No UI5 2.0 — For Now

And the elephant in the room: UI5 2.0 is on hold. The 1.x line continues.

The reasoning, straight from the Q&A, is more interesting than the headline. The team could ship 2.0 — the legacy-free groundwork is essentially done, and the migration tooling reaches 95%+ automation. But their honest assessment: a legacy-free 2.0 is cleaner, yet not fundamentally different — and in the AI era it wouldn’t solve any new problems. Instead of maintaining two codebases for an incremental step, they’d rather take the time to figure out what a genuinely bigger step should look like (generative UI, agent-to-UI protocols, JSX all point in that direction).
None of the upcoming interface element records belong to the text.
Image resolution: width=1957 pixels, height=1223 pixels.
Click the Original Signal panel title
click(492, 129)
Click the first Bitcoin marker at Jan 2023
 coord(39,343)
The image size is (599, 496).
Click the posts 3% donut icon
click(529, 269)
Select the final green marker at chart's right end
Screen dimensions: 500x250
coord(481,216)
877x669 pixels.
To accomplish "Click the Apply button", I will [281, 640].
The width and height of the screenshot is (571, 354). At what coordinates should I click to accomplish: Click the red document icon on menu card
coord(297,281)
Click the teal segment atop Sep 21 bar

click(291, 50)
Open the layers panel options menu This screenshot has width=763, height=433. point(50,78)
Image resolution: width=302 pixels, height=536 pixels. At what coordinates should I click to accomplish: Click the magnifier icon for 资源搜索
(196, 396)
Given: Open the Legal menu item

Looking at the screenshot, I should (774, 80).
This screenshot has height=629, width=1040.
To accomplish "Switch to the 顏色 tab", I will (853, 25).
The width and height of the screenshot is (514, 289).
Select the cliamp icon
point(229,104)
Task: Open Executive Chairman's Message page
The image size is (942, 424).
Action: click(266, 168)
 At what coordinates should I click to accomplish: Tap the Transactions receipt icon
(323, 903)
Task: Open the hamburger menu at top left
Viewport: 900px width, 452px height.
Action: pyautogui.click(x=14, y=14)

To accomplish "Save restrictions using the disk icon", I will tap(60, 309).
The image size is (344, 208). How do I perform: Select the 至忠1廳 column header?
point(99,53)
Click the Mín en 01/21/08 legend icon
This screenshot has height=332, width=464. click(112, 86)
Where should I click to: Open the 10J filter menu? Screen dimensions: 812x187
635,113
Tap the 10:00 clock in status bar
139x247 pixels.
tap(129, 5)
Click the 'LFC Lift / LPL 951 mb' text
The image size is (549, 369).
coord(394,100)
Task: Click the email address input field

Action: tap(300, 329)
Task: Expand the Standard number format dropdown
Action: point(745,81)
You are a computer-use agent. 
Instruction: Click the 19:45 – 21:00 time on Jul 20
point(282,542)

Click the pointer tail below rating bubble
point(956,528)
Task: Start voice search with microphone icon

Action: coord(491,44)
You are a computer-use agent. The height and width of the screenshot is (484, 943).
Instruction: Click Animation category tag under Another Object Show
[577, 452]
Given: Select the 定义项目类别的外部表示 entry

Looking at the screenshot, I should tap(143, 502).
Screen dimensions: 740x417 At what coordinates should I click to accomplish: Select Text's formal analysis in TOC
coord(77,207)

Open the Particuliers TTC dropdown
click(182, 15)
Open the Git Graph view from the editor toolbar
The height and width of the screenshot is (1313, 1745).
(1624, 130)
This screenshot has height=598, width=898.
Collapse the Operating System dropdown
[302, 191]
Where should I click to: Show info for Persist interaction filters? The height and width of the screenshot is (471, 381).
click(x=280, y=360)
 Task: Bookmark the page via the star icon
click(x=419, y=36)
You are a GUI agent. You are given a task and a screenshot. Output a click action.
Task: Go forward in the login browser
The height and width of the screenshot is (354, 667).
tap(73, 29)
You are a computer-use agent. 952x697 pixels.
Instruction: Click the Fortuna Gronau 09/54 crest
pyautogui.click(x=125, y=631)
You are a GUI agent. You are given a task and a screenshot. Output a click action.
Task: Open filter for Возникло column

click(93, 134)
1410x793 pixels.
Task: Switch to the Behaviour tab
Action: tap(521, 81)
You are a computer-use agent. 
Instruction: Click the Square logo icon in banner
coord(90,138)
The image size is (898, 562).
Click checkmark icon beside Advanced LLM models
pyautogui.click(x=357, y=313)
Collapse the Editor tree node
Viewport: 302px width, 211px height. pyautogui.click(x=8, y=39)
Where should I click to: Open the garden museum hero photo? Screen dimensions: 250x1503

The Recording: Live from the Main Stage

The full main stage — UI5con 2026: Live from the Main Stage! — is available on YouTube:

Conclusion

UI5con 2026 was less about flashy reinventions and more about removing friction: a CLI with build cache and live reload built in, debugging that needs no extension, type-safe JSX views you can try today, a sandbox that matches reality, and AI tooling that checks its own work with the linter. Add the clear commitment to the 1.x line, and the message to UI5 teams is a reassuring one: keep building on what you have — it only gets better from here, no rewrite required.

See you next year — the phoenix keeps rising 🔥


Frequently Asked Questions

Where can I watch the UI5con 2026 sessions?
The complete main stage was streamed and recorded — the video UI5con 2026: Live from the Main Stage! is available on the official UI5 YouTube channel.
How do I try the new debugging tools?
You need UI5 1.149 or later. Append sap-ui-debug-tools=true to your app’s URL (or sap-ui-debug=true to also load the debug sources), then run ui5.help() in the browser console to see what’s available. Note that the tools are experimental for now, so details may still change.
When can I use the new launchpad sandbox?
It ships as an experimental feature with UI5 1.150, configured via simple config files or a middleware. Experimental means the API and configuration may still change — fine for trying out, not yet for team-wide standardization.
What is JSX in UI5?
JSX is a syntax extension (known from React) that lets you write UI markup directly inside JavaScript or TypeScript code. For UI5, a new JSX runtime is available as an incubation project: a Babel plugin transforms the markup at build time, and a lightweight runtime turns it into regular UI5 control constructor calls. The result is type-safe views — the compiler checks every control, property and event handler, which XML views cannot offer.
Is UI5 2.0 cancelled?
Not cancelled — it is on hold. The legacy-free groundwork is largely done, but the team wants to evaluate whether the next major step should be bigger than the originally planned 2.0, especially with AI-driven development in mind. Development continues on the 1.x line, and modernization arrives incrementally. The best preparation for whatever comes later is running UI5 linter today and staying off deprecated APIs.